Une autre question peut surgir : celle de la relation de l’auteur aux brigands, aux héros de son livre. Pour Ingrid Astier c’est très simple, elle ne fait pas l’apologie du banditisme, « un romancier ne fait l’apologie de rien, il raconte ». Quand on est écrivain, ce qu’on aime, c’est habiter plein de personnages, mais on n’a pas forcément envie de devenir l’un d’entre eux. Elle aime ainsi mentionner la trapéziste, personnage du roman, coin de poésie de ce texte, et tendon d’Achille du truand héros.

Au passage, ce personnage est inspiré d’une rencontre dans un spectacle de cirque, avec un « coup de foudre » pour cette artiste dans laquelle elle s’est immergée.

De la trame du roman nous ne saurons pas grand-chose. Mais qu’importe, la passion et l’investissement de cette auteur sont assurément entraînants!

Georges Flipo

La commissaire n’a pas l’esprit club - Georges FlipoGeorges Flipo travaille avec un personnage récurrent : une femme commissaire à la personnalité inhabituelle : boulimique, elle a un rapport déséquilibré avec les hommes et une vie sexuelle frustrante. Elle a pour adjoint un homme jeune, beau, de formation littéraire, qui parle littérature tout le temps.

L’auteur reconnaît avoir tâtonné pour trouver sa voie : il était parti du personnage pour créer son 1er roman policier. C’était un homme et le livre ne fonctionnait pas, il fallait en faire une femme, un peu paradoxale. Georges Flipo a aussi essayé de traiter son intrigue sur un ton noir, social, mais c’était (selon ses mots) un désastre. Il est revenu à ce ton plus pince-sans-rire qui lui convient mieux.

On touche ici à un point qui chagrine le romancier : il travaille beaucoup les intrigues, construit beaucoup l’histoire, pour qu’elle soit solide. Le ton humoristique qui se glisse dans ses phrases correspond dans son esprit à des respirations, et malheureusement pour lui c’est surtout ce qu’on retient.

Georges Flipo ne se documente pas autant que les deux autres auteurs présents, mais attache de l’importance à la cohérence de ses personnages.

Ses titres sont assez frappants : La commissaire n’aime point les vers, La commissaire n’a pas l’esprit club, qui vient de paraître et est donc la raison de sa présence.

A la fin de la soirée, un débat s’engage sur la nature du roman policier. Trois catégories sont évoquées : le thriller (qui a pris une place prépondérante), le roman d’enquête et le roman noir.

Georges Flipo aurait voulu être dans les 3 catégories à la fois, mais ça ne marche pas.
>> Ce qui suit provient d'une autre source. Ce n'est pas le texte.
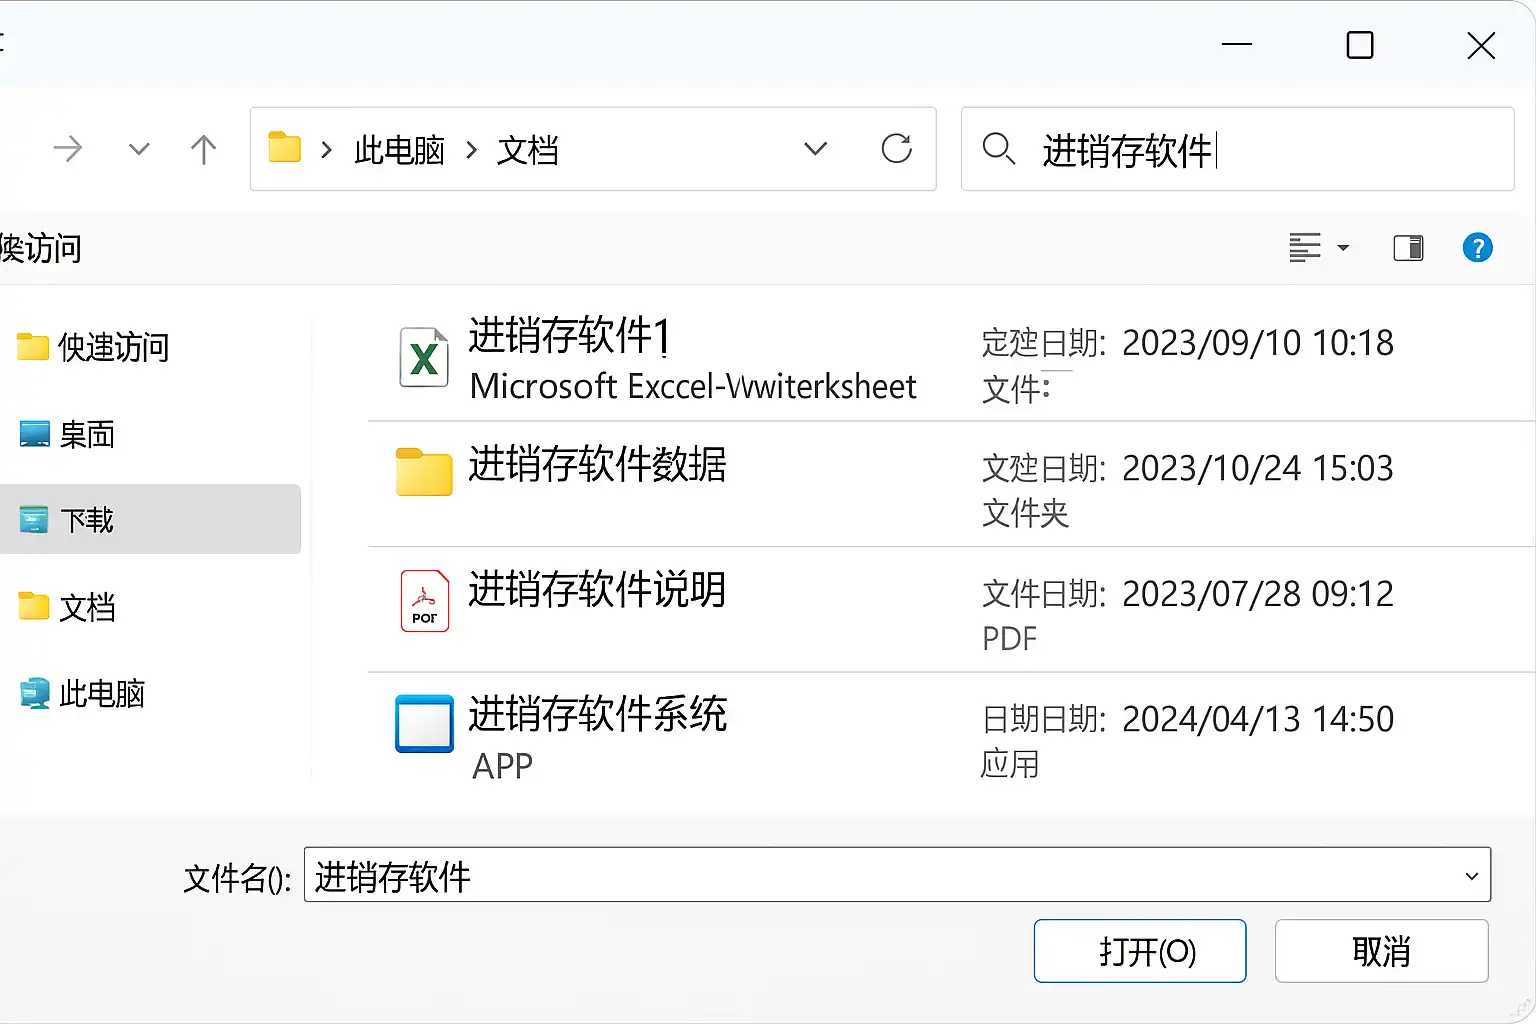The height and width of the screenshot is (1024, 1536).
Task: Refresh the current folder view
Action: click(x=896, y=149)
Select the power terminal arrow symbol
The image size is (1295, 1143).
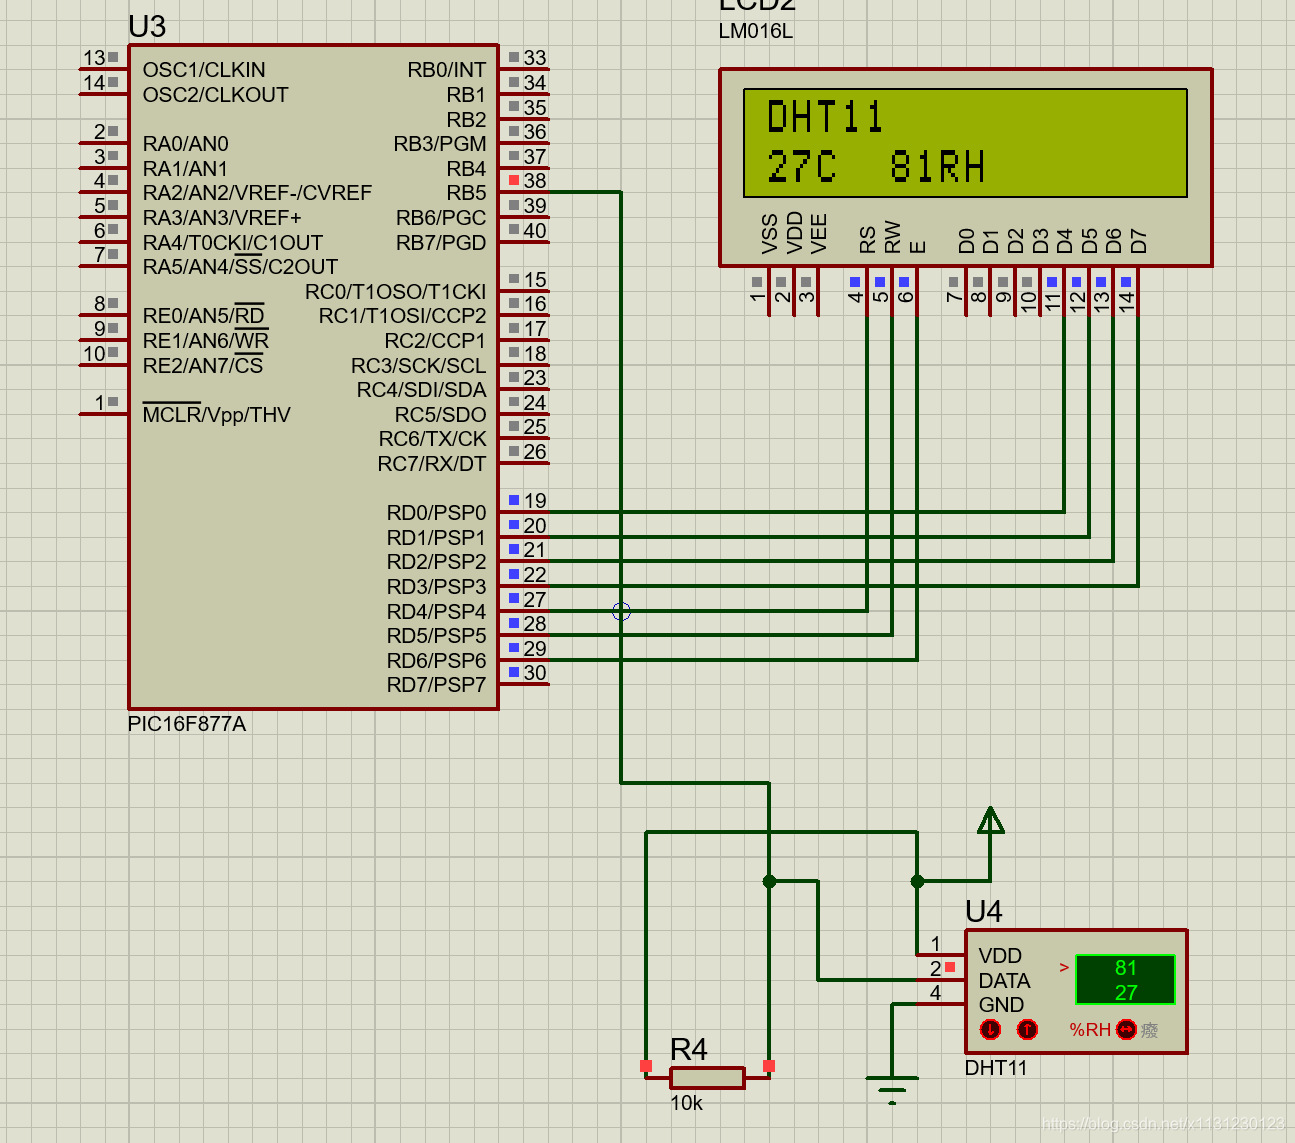click(x=990, y=821)
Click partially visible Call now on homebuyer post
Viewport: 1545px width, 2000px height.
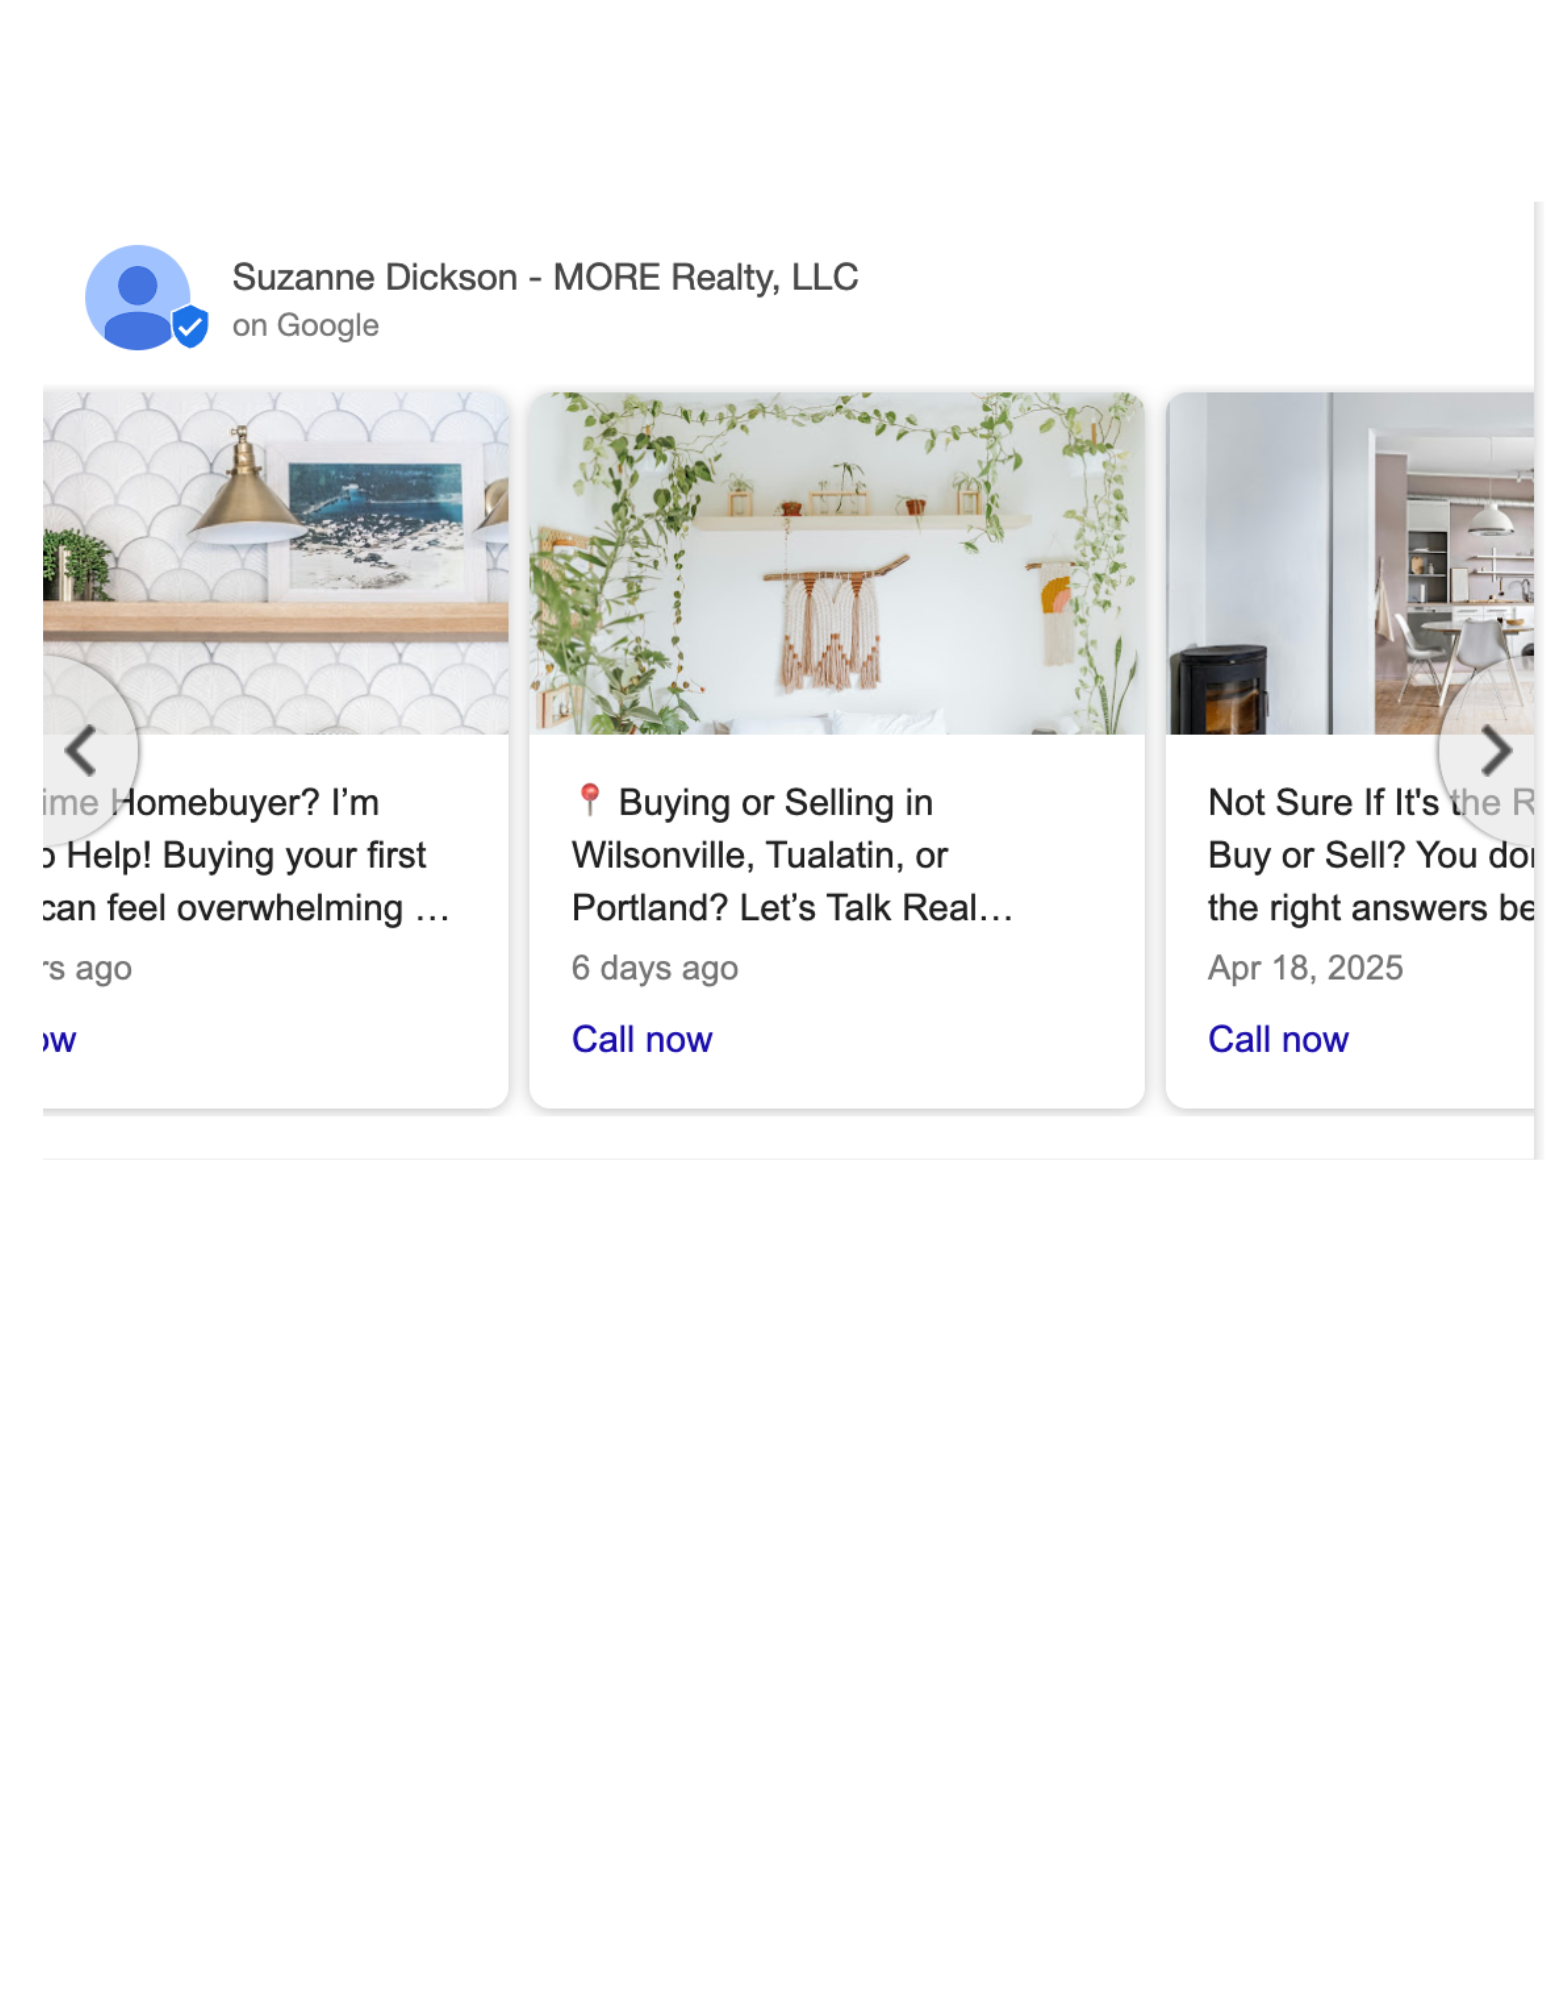coord(59,1039)
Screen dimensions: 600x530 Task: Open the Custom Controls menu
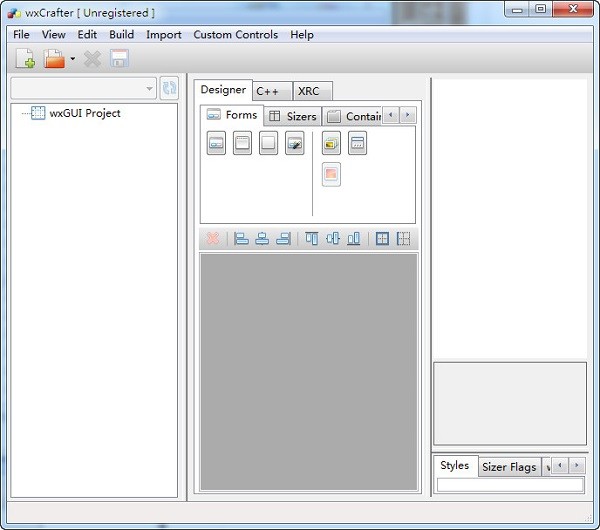pos(235,35)
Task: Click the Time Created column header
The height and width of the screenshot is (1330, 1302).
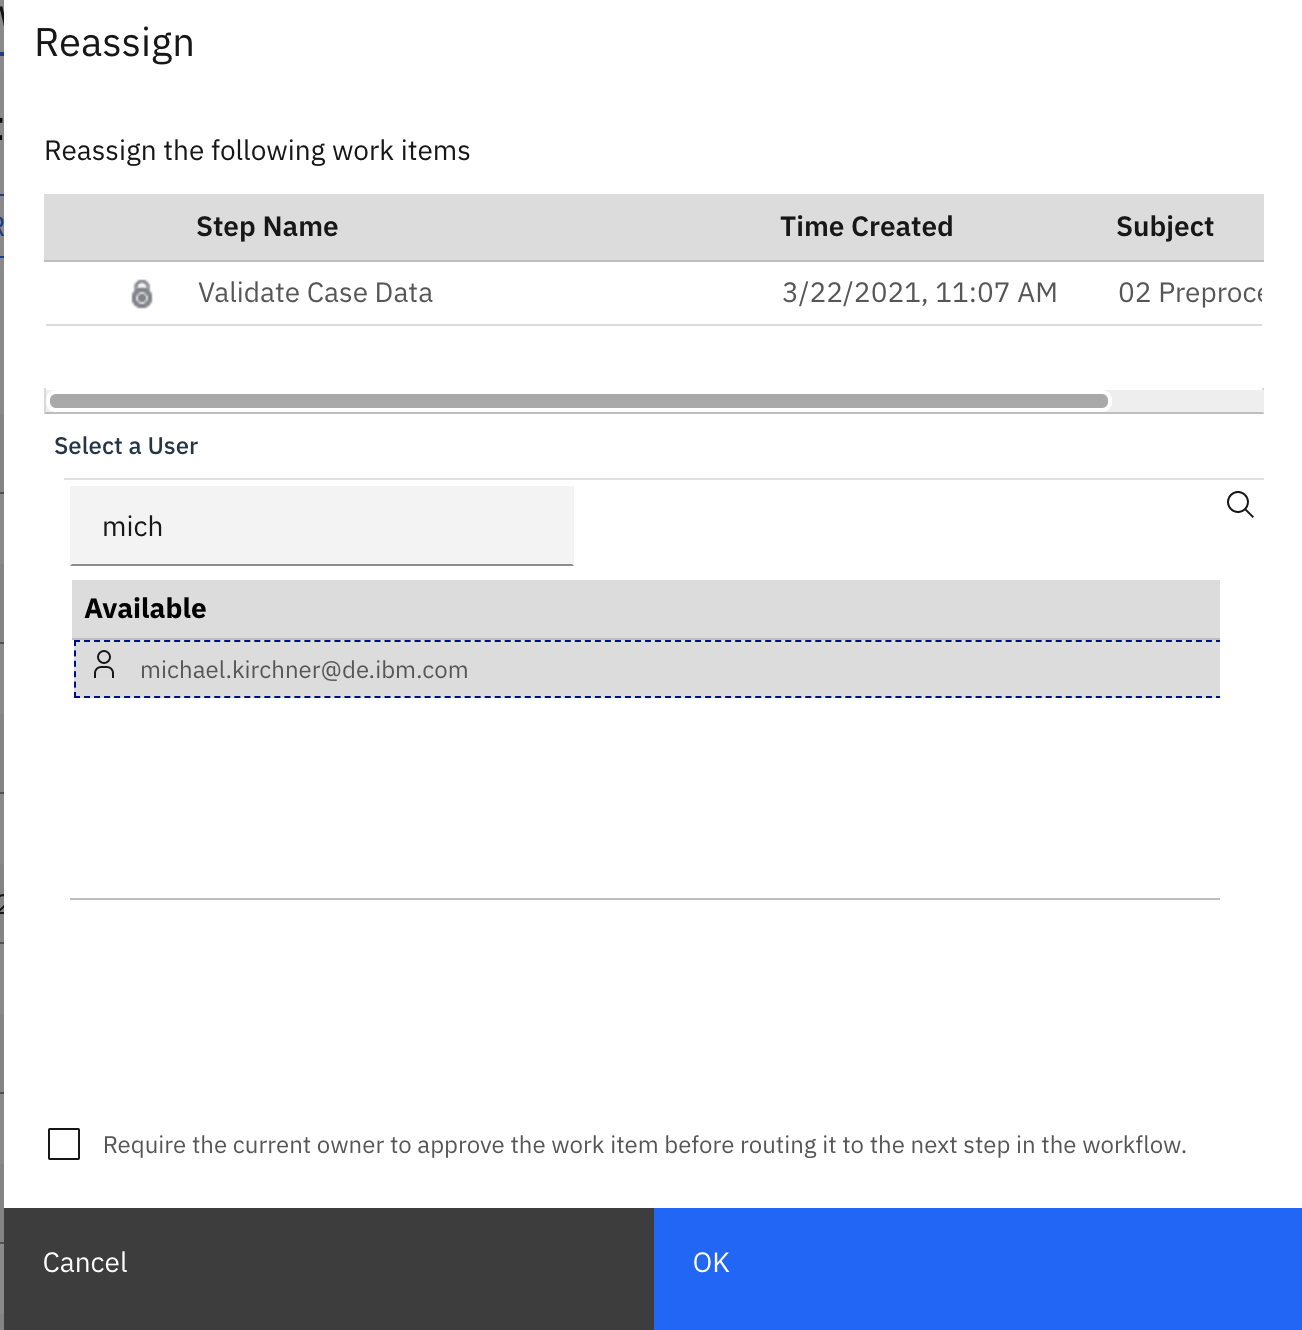Action: click(x=866, y=227)

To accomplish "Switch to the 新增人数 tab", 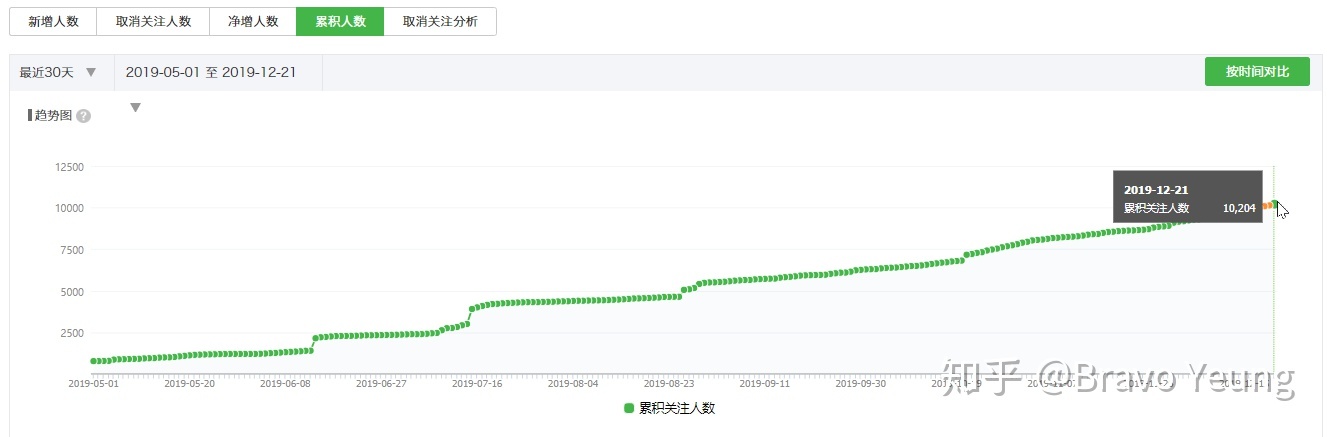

Arnaud Delalande, lui, fait dans le crime de masse. Il pense que le policier tourne autour de deux genres majeurs :

  • la filière « qui a tué », dont les grandes figures sont Agatha Christie et Georges Simenon
  • la filière « Colombo » : on sait qui a tué, l’enjeu est de savoir comment l’enquêteur va le trouver.

Pour lui, le thriller est la marque d’une habitude de violence dont on ne se satisfait plus, sous l’influence d’un siècle dont on sort et dont on connaît la violence.

Ingrid Astier ne se pose pas de questions de catégorie, ce qui importe est de raconter une bonne histoire, en évitant de tourner autour d’une « bonne idée » qui lui semble être un piège.

Le public manifeste sa désapprobation par rapport à la notion de catégorie, il lui semble que ce qui est important c’est d’avoir de bons romans.

L’animateur, ancien libraire, et la bibliothécaire mentionnent que cette notion de catégorie est importante pour savoir dans quel rayon mettre le livre, comment le mettre en avant. Pour répondre aux interrogations des clients, il est utile d’avoir des catégories. Ce qui peut poser problème : le roman d’Arnaud Delalande, qui est à la fois un roman d’espionnage et un roman historique, est difficile à placer en librairie !

Conclusion

Cette soirée fut chaleureuse, riche dans les interventions des romanciers et leurs façon de rebondir sur les paroles des autres. Elle a mis en avant un genre parfois méprisé des amateurs de littérature, et bien montré que les auteurs de polars ont le même niveau d’exigence pour leurs œuvres que les auteurs de « littérature générale ».

Je suis partie avec La commissaire n’aime point les vers (un polar autour de livres et de mots, chouette !) et l’intention d’acheter le 2nd roman d’Arnaud Delalande, qui se passe à Versailles.